A Childs Xmas In Wales

Sunday, June 12, 2005

Jack & Jill


Punctures are a hassle.
It is amazing how people will dice with death, when they have a flat tire. I have seen a couple who blew a tire running into a rock fall, set about fitting the spare in the middle of the road, oblivious to the danger of falling rocks and following traffic. Yesterday a farmer towing a hay baler with his truck, set about replacing the wheel on the baler on a blind corner. Frantic signalling from an oncoming car stopped me rearranging him and his baler. When I suggested he drag the baler off the road to deal with the problem, I got an astonished look and a "I might damage something ..." response.
Boy, did he get it.
I pointed to the 3 crosses from the Xmas crash at the same corner, and using rather immoderate language, asked him if he really wanted to die for a tire, or cause a head on accident, and that if he didn't clear the road sharpish I would radio the police.
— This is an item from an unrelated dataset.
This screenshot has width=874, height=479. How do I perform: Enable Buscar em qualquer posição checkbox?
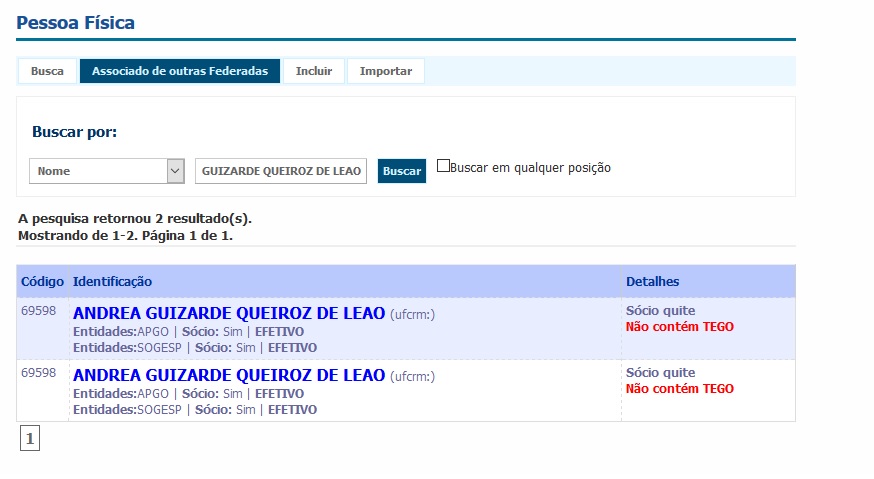click(x=444, y=167)
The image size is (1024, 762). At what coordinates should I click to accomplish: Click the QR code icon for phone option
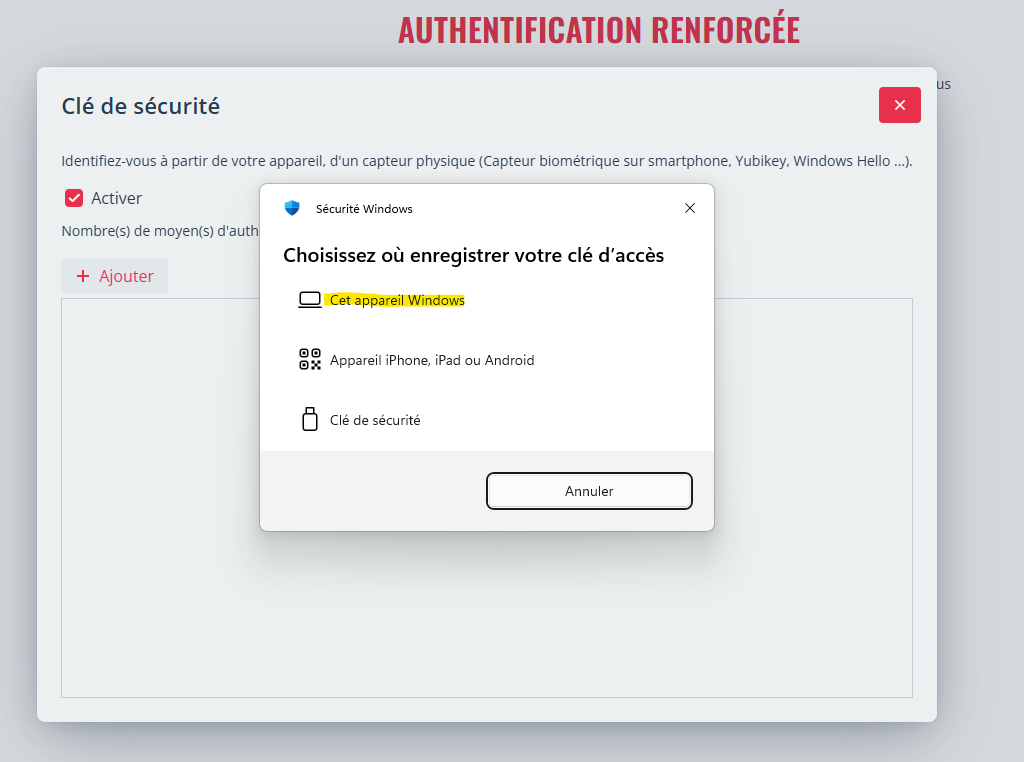(x=310, y=360)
He grudgingly complied.
Women, of course, have perfected the art of tire changing.


Saturday, June 11, 2005


Practioners of the lolly pop seem to figure in a lot of vacation photo's. This fine gentleman, aiding in the global conspiracy to hold up holiday makers, is on the Canada / Alaska Highway. He seems a lot better dressed than his Death Valley counterpart. (cool boots) He is a local Shoshone.
At first glance I was sure this was a New Zealand scene, It so easily could be.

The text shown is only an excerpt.